** WHAT IS BEING ASKED **
Format the entries as a numbered list, starting at the line that contains "How do I perform: Click the autocomplete" and ending at the line that contains "tap(1971, 58)", both lines included. Leave out any blank lines.
====
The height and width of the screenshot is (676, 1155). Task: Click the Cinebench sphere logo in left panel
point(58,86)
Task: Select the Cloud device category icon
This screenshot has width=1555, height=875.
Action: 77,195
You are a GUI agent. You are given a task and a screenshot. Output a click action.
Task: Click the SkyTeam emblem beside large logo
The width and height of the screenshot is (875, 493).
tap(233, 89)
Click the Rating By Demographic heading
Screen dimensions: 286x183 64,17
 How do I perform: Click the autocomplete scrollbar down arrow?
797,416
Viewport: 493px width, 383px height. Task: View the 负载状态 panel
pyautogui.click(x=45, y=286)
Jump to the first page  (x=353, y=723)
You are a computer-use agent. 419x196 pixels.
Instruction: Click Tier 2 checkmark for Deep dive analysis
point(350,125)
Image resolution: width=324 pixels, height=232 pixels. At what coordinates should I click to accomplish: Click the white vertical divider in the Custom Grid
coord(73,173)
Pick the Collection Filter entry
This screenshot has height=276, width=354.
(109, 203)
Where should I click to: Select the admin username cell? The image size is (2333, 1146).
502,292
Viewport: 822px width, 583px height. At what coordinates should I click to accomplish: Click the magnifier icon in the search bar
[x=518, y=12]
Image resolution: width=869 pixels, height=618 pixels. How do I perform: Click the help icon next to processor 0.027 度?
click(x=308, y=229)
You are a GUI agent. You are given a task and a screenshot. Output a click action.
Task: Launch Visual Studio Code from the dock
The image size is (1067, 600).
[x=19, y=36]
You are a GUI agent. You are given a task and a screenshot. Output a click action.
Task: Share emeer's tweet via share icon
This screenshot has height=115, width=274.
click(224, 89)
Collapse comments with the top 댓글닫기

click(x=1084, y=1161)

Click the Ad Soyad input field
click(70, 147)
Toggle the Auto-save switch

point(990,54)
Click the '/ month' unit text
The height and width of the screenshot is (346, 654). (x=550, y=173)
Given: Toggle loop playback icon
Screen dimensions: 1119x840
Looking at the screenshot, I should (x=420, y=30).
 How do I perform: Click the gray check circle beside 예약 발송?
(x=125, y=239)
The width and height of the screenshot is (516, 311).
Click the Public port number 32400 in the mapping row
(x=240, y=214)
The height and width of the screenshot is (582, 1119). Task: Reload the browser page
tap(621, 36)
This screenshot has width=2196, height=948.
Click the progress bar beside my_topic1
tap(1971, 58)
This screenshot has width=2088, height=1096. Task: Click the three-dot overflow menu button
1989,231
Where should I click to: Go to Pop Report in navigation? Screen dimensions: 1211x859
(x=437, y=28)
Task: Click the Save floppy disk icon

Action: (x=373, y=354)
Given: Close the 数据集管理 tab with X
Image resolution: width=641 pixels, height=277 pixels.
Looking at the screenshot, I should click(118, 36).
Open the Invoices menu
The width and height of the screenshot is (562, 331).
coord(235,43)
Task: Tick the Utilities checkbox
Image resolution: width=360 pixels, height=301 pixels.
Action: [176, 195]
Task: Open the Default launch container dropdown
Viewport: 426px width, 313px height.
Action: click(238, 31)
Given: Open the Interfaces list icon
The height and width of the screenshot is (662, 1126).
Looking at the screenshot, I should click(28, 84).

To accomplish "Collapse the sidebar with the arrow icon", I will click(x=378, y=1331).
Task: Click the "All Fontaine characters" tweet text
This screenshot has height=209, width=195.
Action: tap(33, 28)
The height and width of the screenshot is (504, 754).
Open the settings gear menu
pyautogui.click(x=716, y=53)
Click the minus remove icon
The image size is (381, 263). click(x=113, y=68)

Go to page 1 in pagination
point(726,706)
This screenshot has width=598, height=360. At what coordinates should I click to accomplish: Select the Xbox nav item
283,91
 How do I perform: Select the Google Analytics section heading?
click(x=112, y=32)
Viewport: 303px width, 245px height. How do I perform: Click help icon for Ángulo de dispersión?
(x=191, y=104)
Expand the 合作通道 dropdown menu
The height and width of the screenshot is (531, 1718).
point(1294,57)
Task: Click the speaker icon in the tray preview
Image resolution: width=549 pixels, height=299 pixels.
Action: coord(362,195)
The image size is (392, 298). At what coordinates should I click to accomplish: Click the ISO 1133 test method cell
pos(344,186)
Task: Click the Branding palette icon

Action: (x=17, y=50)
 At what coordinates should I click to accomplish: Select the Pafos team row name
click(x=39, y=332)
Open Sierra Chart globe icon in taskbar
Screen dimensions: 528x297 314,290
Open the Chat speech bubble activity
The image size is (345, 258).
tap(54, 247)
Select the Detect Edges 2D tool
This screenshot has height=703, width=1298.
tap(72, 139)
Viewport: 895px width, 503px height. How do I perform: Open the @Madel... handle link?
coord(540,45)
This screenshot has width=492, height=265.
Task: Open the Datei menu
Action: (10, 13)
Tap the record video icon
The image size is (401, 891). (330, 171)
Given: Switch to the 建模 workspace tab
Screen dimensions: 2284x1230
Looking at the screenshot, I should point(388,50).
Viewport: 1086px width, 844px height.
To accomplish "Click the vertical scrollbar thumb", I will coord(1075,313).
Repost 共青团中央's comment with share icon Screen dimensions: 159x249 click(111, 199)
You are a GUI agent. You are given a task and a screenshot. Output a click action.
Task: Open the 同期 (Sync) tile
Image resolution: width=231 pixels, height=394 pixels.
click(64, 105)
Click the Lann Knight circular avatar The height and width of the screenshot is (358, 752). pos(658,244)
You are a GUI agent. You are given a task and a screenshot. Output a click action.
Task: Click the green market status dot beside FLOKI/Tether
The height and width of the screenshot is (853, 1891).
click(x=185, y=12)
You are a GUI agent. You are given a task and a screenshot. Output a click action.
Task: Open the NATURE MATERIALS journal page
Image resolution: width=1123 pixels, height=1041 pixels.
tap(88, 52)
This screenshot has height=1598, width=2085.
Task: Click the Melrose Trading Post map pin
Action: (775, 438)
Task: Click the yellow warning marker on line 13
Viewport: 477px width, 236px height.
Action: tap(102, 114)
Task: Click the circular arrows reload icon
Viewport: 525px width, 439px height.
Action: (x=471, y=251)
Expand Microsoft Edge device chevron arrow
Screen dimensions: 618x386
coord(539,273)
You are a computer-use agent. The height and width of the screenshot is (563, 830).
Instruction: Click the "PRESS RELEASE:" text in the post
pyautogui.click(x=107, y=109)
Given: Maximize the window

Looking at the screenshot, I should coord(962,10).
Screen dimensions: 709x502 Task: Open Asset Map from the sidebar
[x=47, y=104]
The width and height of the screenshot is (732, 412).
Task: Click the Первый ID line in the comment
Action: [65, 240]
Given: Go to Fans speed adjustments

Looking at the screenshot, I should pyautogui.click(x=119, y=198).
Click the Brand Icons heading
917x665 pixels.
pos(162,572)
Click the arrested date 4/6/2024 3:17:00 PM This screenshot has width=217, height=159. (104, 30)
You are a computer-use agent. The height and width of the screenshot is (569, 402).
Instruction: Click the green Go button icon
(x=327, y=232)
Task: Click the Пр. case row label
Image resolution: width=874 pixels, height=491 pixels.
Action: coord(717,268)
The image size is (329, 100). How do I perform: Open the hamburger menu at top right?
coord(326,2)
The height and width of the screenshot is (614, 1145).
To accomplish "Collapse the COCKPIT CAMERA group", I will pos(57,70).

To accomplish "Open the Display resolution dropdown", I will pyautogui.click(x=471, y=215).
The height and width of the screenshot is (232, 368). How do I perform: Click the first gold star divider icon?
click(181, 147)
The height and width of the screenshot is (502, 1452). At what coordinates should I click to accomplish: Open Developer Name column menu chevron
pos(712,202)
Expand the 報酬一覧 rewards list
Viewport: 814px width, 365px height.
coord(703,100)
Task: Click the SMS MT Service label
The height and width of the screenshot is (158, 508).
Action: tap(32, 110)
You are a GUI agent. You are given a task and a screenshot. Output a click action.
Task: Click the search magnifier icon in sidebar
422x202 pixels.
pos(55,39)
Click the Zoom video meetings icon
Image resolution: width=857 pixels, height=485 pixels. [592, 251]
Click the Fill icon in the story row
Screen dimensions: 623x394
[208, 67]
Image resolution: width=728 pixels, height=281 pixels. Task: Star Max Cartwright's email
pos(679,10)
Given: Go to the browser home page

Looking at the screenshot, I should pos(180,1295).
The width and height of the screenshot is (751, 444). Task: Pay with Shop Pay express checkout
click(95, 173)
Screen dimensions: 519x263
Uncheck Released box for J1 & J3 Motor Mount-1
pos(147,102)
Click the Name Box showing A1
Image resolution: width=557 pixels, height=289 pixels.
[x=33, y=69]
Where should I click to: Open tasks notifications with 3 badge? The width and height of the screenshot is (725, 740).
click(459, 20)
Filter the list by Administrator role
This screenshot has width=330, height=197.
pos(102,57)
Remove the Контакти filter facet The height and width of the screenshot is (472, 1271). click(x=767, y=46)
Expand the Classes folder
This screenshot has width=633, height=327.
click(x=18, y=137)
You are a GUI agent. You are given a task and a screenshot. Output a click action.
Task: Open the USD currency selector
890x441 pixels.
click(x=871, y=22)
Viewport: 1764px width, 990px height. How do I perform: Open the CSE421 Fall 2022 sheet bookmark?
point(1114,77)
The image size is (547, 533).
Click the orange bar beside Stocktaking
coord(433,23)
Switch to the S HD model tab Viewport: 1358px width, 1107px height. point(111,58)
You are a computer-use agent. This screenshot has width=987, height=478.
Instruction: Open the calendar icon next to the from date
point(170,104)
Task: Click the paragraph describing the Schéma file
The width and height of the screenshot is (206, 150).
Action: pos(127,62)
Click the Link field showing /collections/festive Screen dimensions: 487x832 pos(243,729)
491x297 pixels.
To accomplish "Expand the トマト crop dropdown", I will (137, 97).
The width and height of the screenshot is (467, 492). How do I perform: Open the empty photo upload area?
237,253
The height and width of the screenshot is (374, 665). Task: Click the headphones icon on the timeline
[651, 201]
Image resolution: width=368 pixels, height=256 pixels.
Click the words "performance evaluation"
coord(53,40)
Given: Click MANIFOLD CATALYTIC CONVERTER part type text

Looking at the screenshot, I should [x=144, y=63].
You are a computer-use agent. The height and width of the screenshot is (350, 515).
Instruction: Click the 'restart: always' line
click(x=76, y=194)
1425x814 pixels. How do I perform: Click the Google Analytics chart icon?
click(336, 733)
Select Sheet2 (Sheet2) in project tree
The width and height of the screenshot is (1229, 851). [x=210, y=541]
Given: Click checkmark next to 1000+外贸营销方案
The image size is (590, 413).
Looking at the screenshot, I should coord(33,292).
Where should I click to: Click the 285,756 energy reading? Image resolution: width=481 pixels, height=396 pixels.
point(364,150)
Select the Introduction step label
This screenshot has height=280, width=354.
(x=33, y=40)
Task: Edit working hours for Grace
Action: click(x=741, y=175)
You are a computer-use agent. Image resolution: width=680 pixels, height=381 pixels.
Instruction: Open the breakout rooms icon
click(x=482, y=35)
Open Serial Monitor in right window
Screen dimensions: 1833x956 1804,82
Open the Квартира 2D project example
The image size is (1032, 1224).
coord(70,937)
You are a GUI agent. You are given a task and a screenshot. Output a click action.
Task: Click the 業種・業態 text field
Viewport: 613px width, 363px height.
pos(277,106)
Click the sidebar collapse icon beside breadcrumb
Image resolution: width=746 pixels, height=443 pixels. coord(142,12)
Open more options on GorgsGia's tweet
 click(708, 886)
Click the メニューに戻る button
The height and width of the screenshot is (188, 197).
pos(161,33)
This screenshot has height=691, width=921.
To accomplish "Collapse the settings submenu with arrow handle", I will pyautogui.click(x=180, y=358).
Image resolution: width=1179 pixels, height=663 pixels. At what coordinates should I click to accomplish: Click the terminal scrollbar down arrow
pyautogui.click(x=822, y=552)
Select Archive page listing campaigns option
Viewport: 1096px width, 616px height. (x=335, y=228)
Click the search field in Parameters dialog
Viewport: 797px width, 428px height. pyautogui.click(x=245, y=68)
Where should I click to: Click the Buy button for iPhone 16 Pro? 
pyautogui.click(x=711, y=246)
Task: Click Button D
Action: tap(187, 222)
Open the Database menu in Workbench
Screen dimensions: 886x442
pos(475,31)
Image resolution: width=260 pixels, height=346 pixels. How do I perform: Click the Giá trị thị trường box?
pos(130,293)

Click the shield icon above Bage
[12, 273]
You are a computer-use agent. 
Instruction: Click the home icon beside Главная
====
** OUTPUT OF THE TASK **
1.  How do I perform: Click the autocomplete scrollbar down arrow?
2. 797,416
3. Viewport: 493px width, 383px height. Task: View the 负载状态 panel
4. pyautogui.click(x=45, y=286)
5. Jump to the first page  (x=353, y=723)
6. You are a computer-use agent. 419x196 pixels.
7. Instruction: Click Tier 2 checkmark for Deep dive analysis
8. point(350,125)
9. Image resolution: width=324 pixels, height=232 pixels. At what coordinates should I click to accomplish: Click the white vertical divider in the Custom Grid
10. coord(73,173)
11. Pick the Collection Filter entry
12. This screenshot has height=276, width=354.
13. (109, 203)
14. Where should I click to: Select the admin username cell? The image size is (2333, 1146).
15. 502,292
16. Viewport: 822px width, 583px height. At what coordinates should I click to accomplish: Click the magnifier icon in the search bar
17. [x=518, y=12]
18. Image resolution: width=869 pixels, height=618 pixels. How do I perform: Click the help icon next to processor 0.027 度?
19. click(x=308, y=229)
20. You are a GUI agent. You are given a task and a screenshot. Output a click action.
21. Task: Launch Visual Studio Code from the dock
22. The image size is (1067, 600).
23. [x=19, y=36]
24. You are a GUI agent. You are given a task and a screenshot. Output a click action.
25. Task: Share emeer's tweet via share icon
26. This screenshot has height=115, width=274.
27. click(224, 89)
28. Collapse comments with the top 댓글닫기
29. click(x=1084, y=1161)
30. Click the Ad Soyad input field
31. click(70, 147)
32. Toggle the Auto-save switch
33. point(990,54)
34. Click the '/ month' unit text
35. The height and width of the screenshot is (346, 654). (x=550, y=173)
36. Given: Toggle loop playback icon
37. Screen dimensions: 1119x840
38. Looking at the screenshot, I should (x=420, y=30).
39.  How do I perform: Click the gray check circle beside 예약 발송?
40. (x=125, y=239)
41. The width and height of the screenshot is (516, 311).
42. Click the Public port number 32400 in the mapping row
43. (x=240, y=214)
44. The height and width of the screenshot is (582, 1119). Task: Reload the browser page
45. tap(621, 36)
46. This screenshot has width=2196, height=948.
47. Click the progress bar beside my_topic1
48. tap(1971, 58)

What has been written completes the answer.